L'AMBIENTE. «Gravissime violazioni ambientali», prosegue l'ordinanza, «sono state riscontrate quanto alle operazioni di ripristino. Quanto accertato», scrive il gip, «configura pienamente una condotta in violazione di leggi ambientali. Accertato il tombamento di almeno 16456 metri cubi di rifiuti inerti con disparate origini in parte non accertabili con vantaggio economico per una cifra compresa tra 164mila euro e 493mila euro. Ne consegue che i Celi abbiano, con più operazioni e attraverso l'allestimento di attività continuative, ricevuto o comunque gestito abusivamente un ingente quantitativo di rifiuti speciali. Evidenziato anche il mancato rispetto delle norme di sicurezza anch'esso aspetto totalmente ignorato dal Comune di Magliano nell'ambito della propria attività di controllo».

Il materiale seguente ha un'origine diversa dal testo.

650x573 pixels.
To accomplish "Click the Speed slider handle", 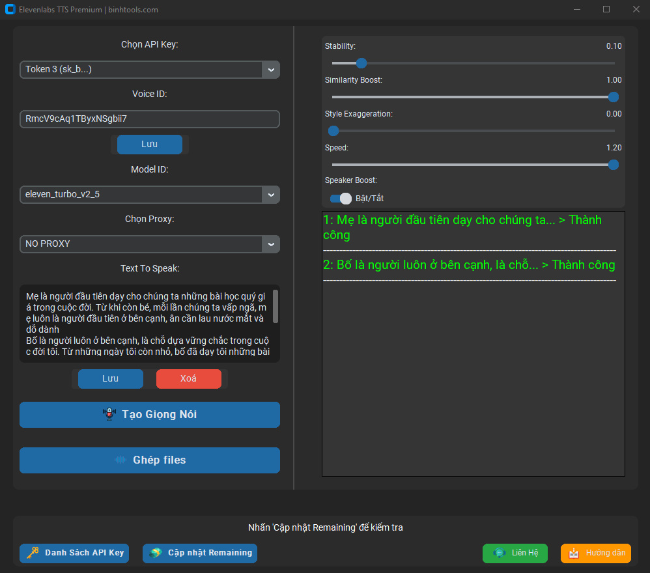I will click(x=613, y=165).
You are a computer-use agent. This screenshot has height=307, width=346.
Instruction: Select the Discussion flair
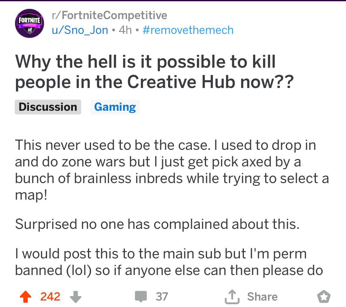pyautogui.click(x=48, y=107)

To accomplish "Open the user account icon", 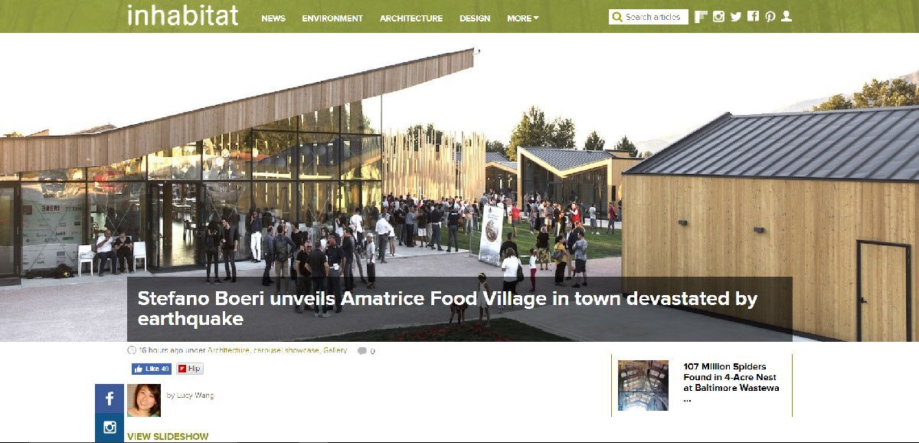I will (x=787, y=16).
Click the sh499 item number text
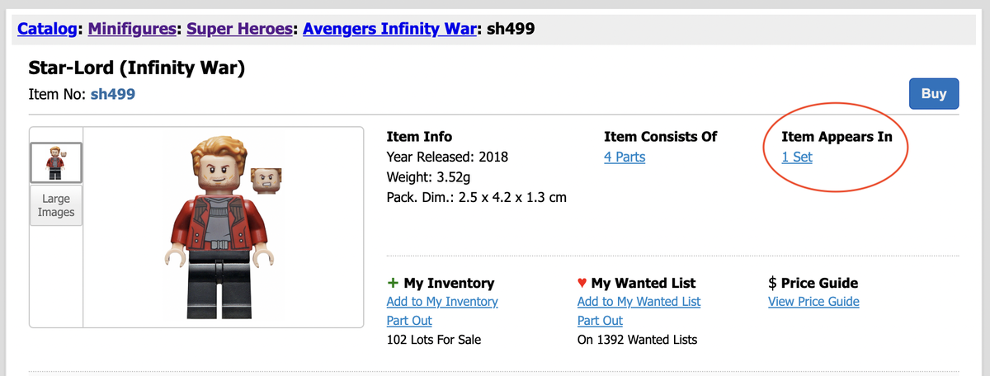This screenshot has width=990, height=376. click(x=112, y=95)
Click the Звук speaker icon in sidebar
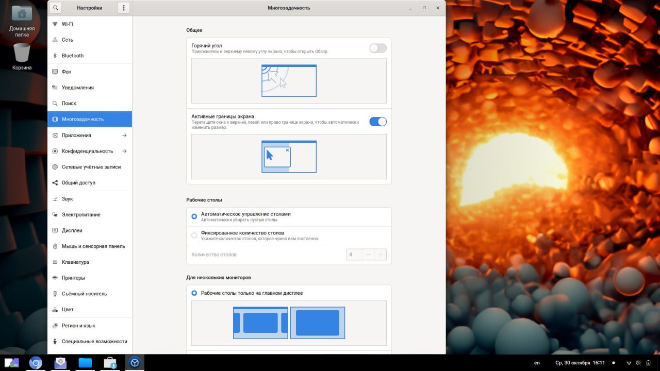660x371 pixels. click(x=55, y=199)
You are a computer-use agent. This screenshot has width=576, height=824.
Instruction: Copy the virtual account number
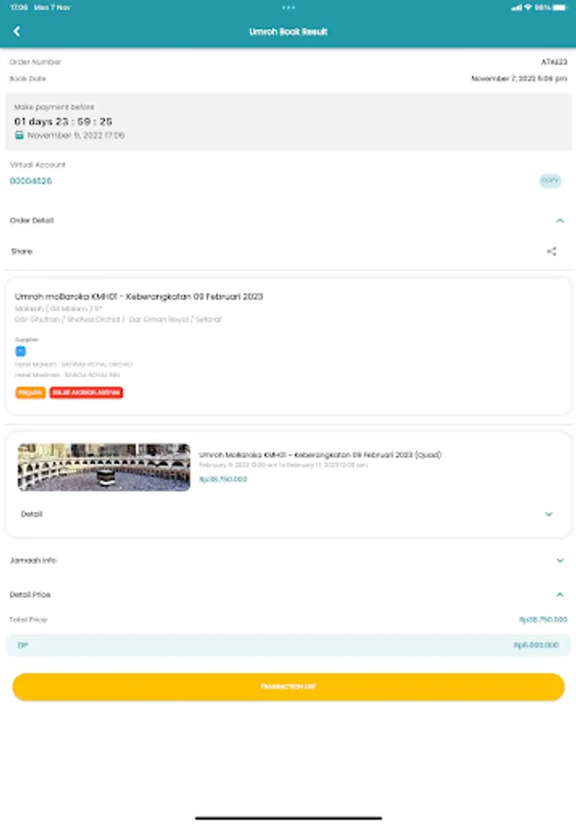[550, 180]
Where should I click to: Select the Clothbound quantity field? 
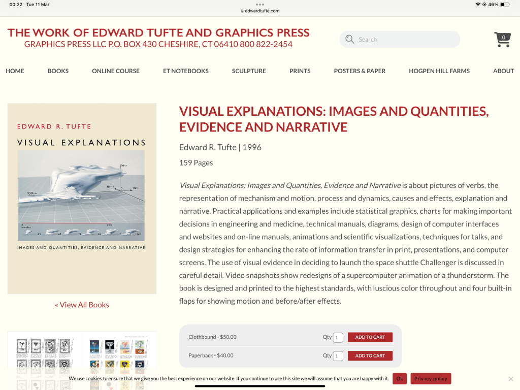tap(338, 337)
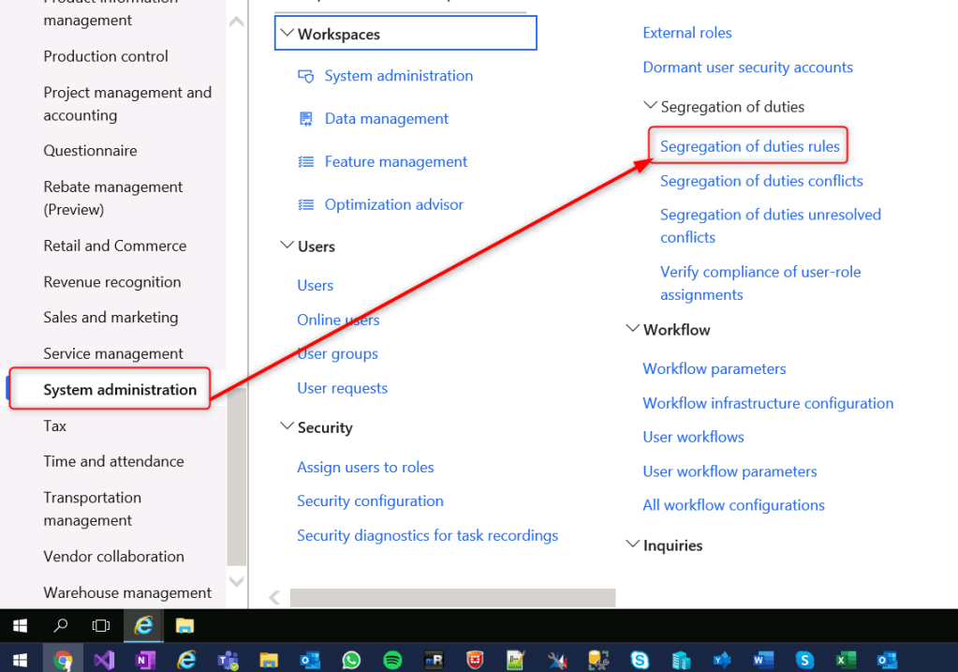This screenshot has height=672, width=958.
Task: Select Tax module in navigation pane
Action: [x=55, y=426]
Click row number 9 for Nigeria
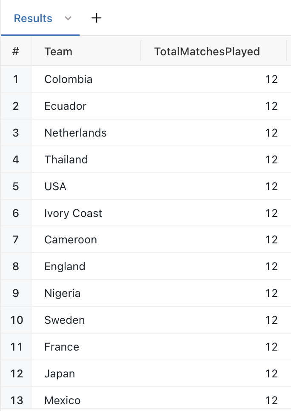The width and height of the screenshot is (291, 411). coord(16,293)
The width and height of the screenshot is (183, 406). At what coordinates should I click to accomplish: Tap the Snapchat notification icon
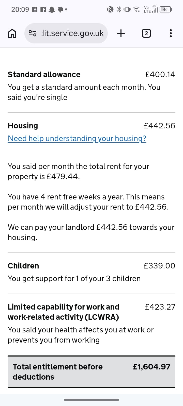52,10
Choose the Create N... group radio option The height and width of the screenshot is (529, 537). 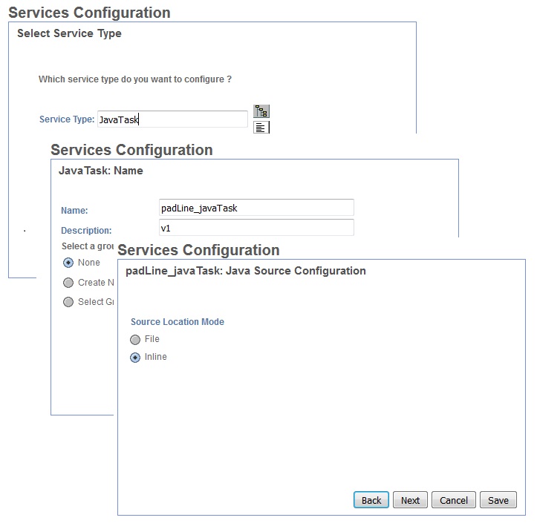tap(68, 283)
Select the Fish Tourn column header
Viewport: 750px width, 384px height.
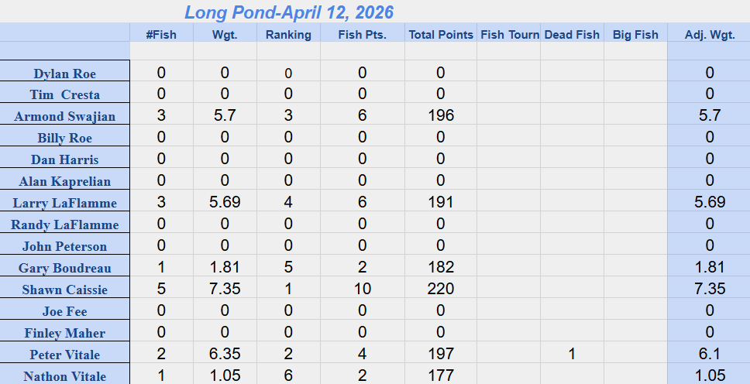point(508,34)
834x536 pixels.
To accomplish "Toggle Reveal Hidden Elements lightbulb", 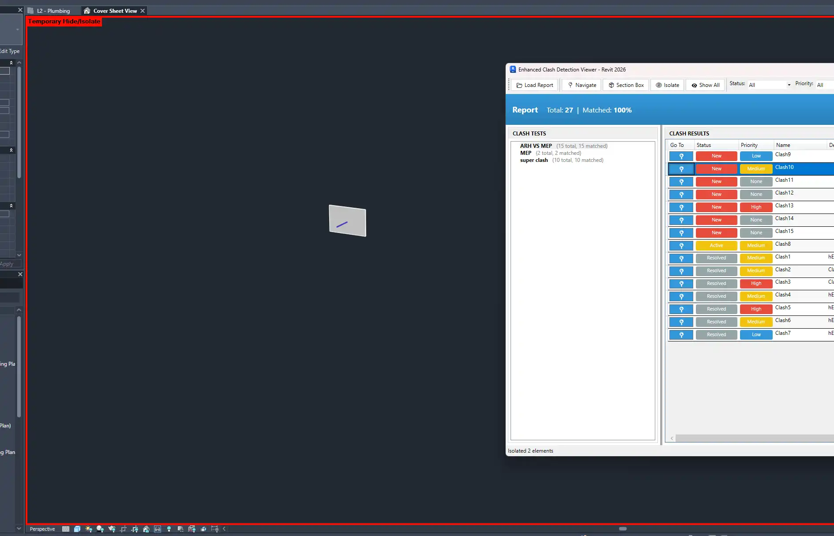I will (169, 529).
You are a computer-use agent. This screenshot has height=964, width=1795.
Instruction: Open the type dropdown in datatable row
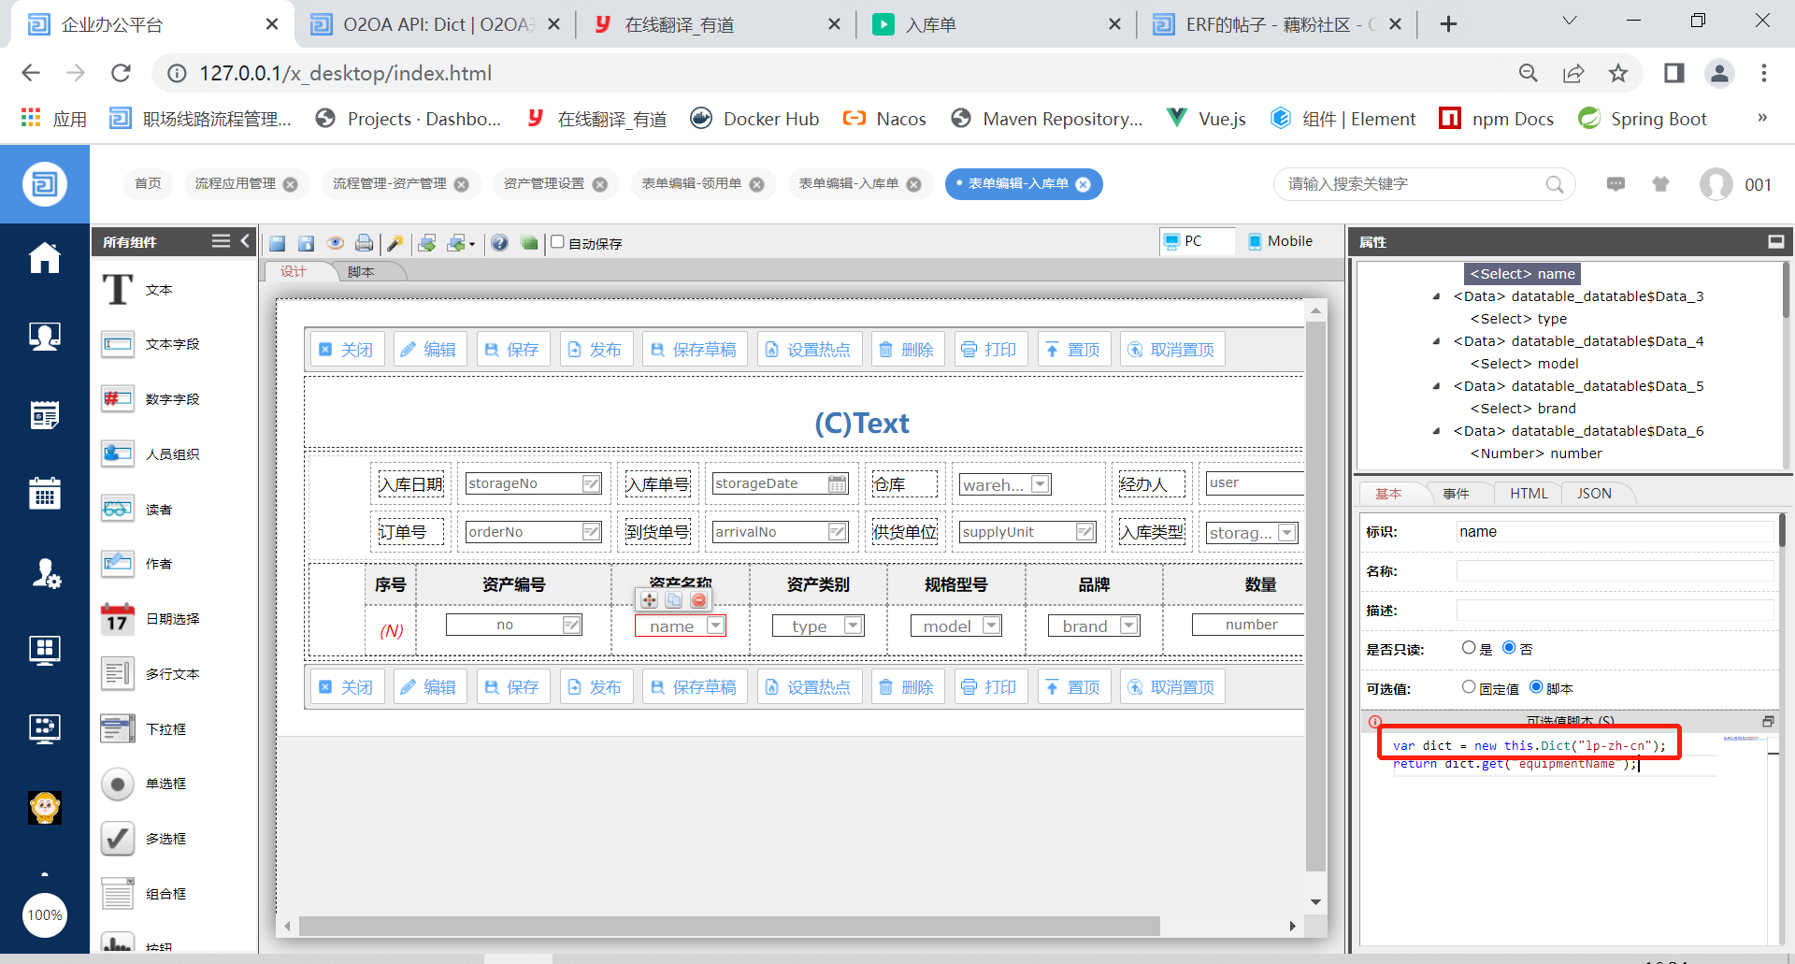coord(853,626)
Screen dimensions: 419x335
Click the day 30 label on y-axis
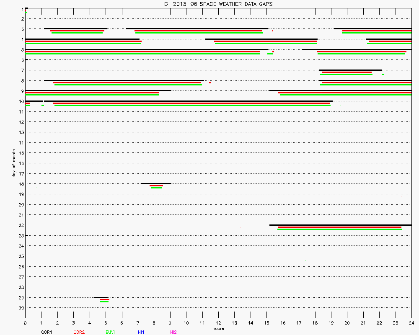coord(20,308)
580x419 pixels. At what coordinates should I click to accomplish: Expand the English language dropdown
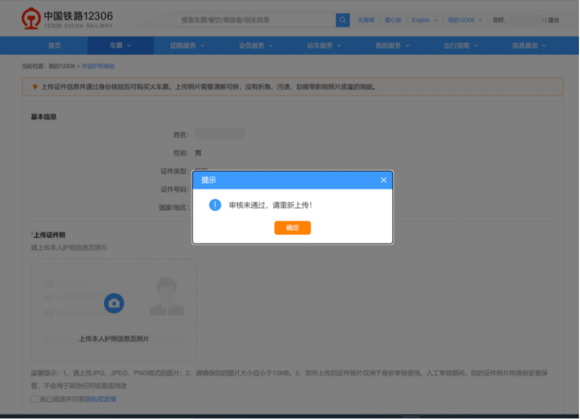click(x=424, y=20)
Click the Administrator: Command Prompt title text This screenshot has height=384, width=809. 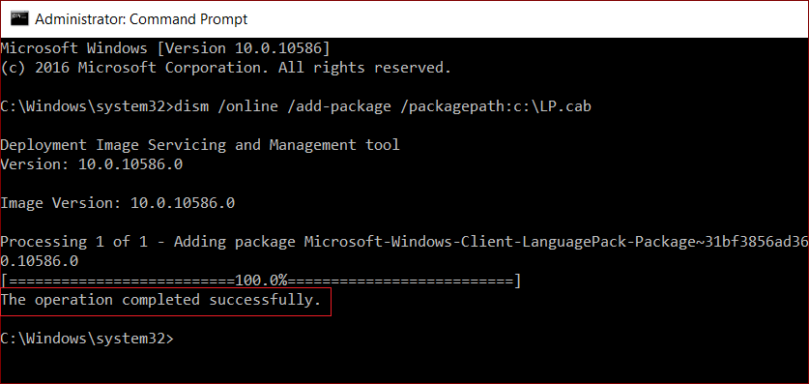[141, 19]
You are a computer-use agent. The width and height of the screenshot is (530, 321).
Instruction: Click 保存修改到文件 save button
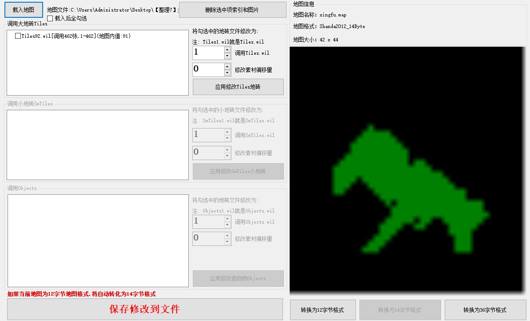click(145, 309)
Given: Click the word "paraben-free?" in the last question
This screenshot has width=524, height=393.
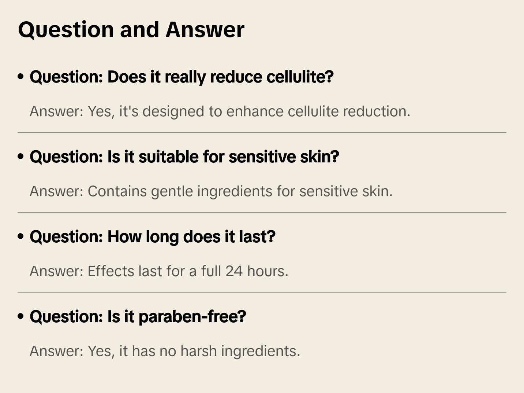Looking at the screenshot, I should click(192, 317).
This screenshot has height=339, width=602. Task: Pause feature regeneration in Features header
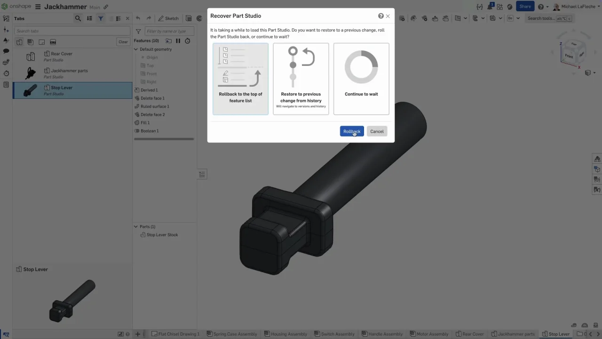(178, 41)
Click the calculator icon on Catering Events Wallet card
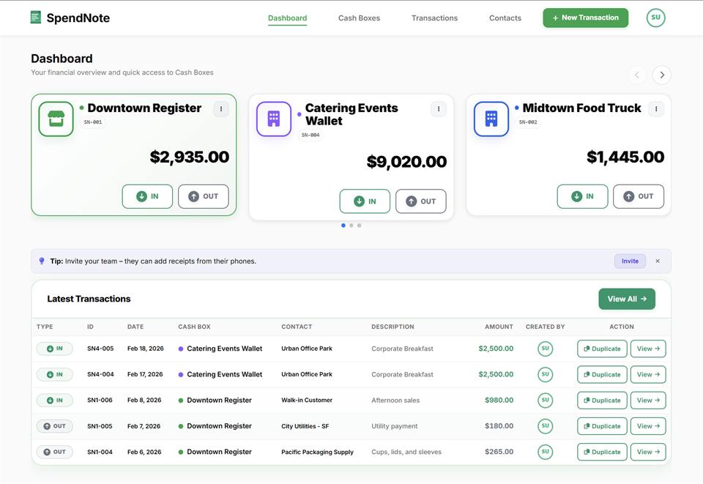 point(272,118)
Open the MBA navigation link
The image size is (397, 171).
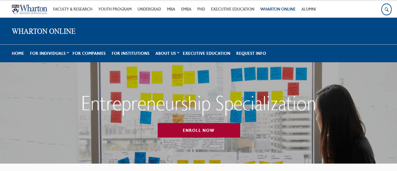pos(171,9)
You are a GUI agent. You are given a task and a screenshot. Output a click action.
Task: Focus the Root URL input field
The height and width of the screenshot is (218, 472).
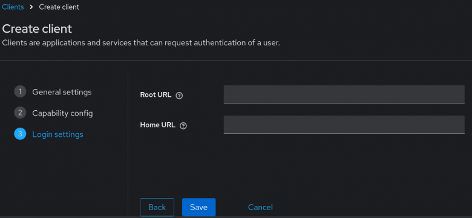pos(344,94)
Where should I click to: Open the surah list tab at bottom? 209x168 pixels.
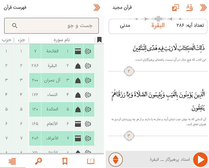[12, 161]
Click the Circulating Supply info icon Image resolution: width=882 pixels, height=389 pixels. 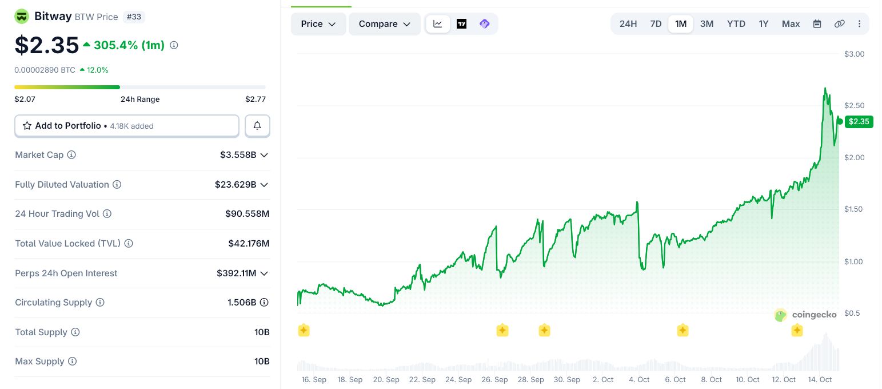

MASSIMO LUCRO. Conclude il gip: «I Celi hanno ottenuto il massimo guadagno possibile dalla gestione dei terreni in concessione, cavando ben oltre l'autorizzato, realizzando un'estesissima discarica abusiva di 13mila metri quadrati (le cui modalità di costituzione sono inevitabilmente quelle delle attività organizzate per traffico illecito di rifiuti), non osservando precauzioni in materia di sicurezza sul lavoro né quelle di tutela dei territori sottoposti a vincolo paesaggistico». L'operazione «Penelope» ha «ricostruito un articolato sistema di illeciti compiuti principalmente dai fratelli Franco detto Gianfranco e Sergio Celi nell'ambito della gestione della Celi calcestruzzi. La peculiarità delle condotte contestate è quella di non aver altro comune denominatore che non il fine di lucro, illecito, ricercato per aumentare quello legittimo già garantito dalla florida attività imprenditoriale. In primo luogo, è risultato che l'amministrazione pubblica più prossima agli interessi dei due, il Comune di Magliano, sia connotata dalla presenza di soggetti conniventi e complici agli indagati stessi. Si tratta dei vertici dell'amministrazione comunale che permettono che i Celi proseguano a perseguire i loro scopi, stando bene attenti ad averne un tornaconto personale. I due amministratori si sono resi colpevoli di aver concesso un'autorizzazione a escavare una particella non autorizzabile e nulla hanno fatto anche di fronte ai richiami dell'organo controllante, la Regione. I Celi hanno messo in atto una serie di attività al fine di ottenere quanto loro non spettante. D'altra parte l'attività illecita dei fratelli Celi la si vede in tutti i reati loro contestati. Non v'è solo l'illecito traffico di rifiuti, ma una serie di reati satellite che delineano un comportamento veramente truffaldino. L'interesse dell'azienda prima di tutto, contro le regole del mercato, contro i limiti e i vincoli paesistici, contro le regole del buon andamento della pubblica amministrazione, evitando di pagare tributi e soprattutto indifferenti alle regole ambientali».